Extrait fourni »
--- --- ---
Au Centre Social et Culturel de Feurs, une cinquantaine de citoyen·ne·s se sont retrouvé·e·s pour échanger sur la Politique Agricole Commune de l’Union Européenne, et les enjeux de sa réforme à venir.
Le format de la conférence était différent des autres : pas de candidat·e·s invité·e·s, mais des débats et un échange citoyen autour de la première politique européenne. Etaient donc présent·e·s : des paysan·ne·s, des militant·e·s de l’AMAP et du club des citoyens de Foeurs, ainsi que des représentant·e·s du MRJC, de la Confédération Paysanne et d’ATTAC qui ont pu témoigner et lancer les discussions. Le format choisi a été de mettre en place des petits groupes de discussion pour favoriser les échanges, avant une mise en commun.
Après un bref rappel sur la PAC et une présentation des 12 priorités de la plateforme par la Confédération Paysanne, les échanges ont fait remonter un besoin d’informations de la part des participant·e·s, pourtant majoritairement déjà conscientisé·e·s aux enjeux agricoles. Par exemple, il est nécessaire aux yeux de tou·te·s de pouvoir mieux cerner le contenu des appellations et des notions telle que “développement durable”, “culture raisonnée”, ou “agriculture paysanne”.
--- --- ---
Données fournies »

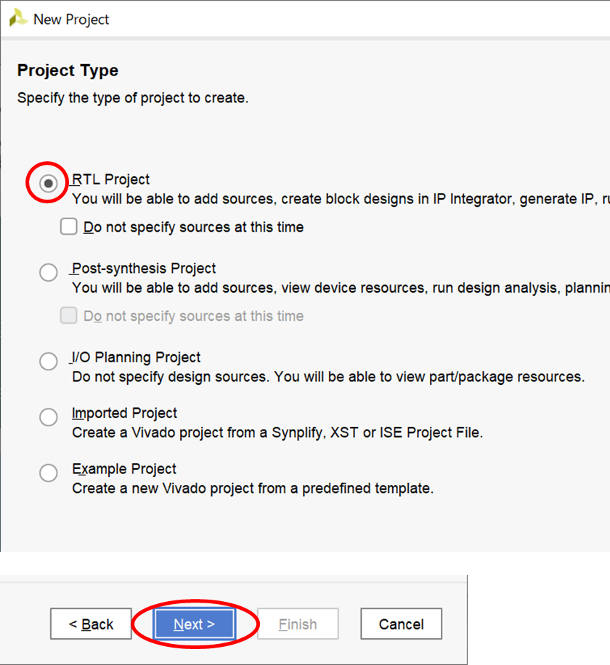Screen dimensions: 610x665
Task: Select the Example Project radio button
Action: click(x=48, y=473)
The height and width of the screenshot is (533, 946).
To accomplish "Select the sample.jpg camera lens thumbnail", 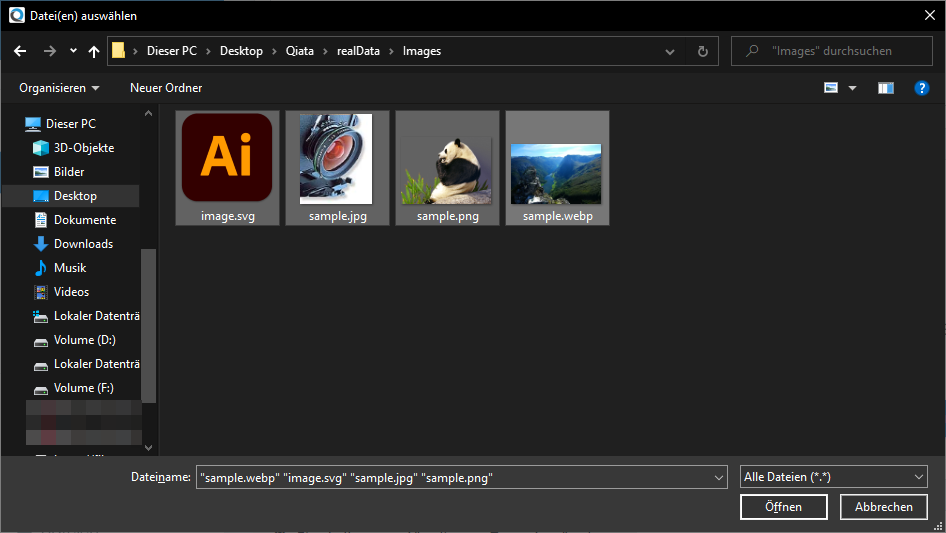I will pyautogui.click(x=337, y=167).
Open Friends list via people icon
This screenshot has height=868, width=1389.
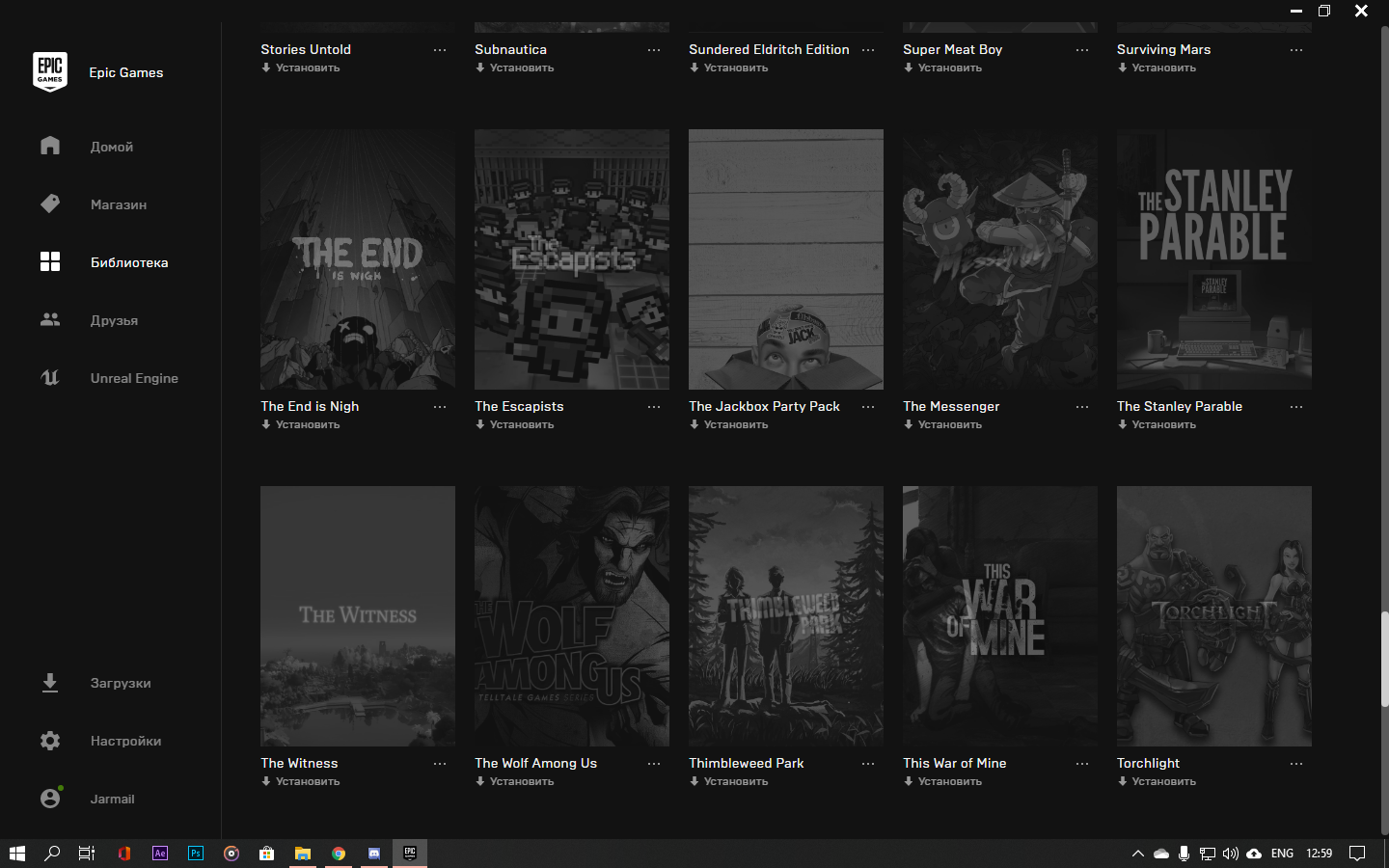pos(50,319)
--- --- ---
Recopiez sans rien changer le passage de l'extrait sur la PAC qui commence à « Au Centre Social » et se termine à « réforme à venir. ».

Au Centre Social et Culturel de Feurs, une cinquantaine de citoyen·ne·s se sont retrouvé·e·s pour échanger sur la Politique Agricole Commune de l’Union Européenne, et les enjeux de sa réforme à venir.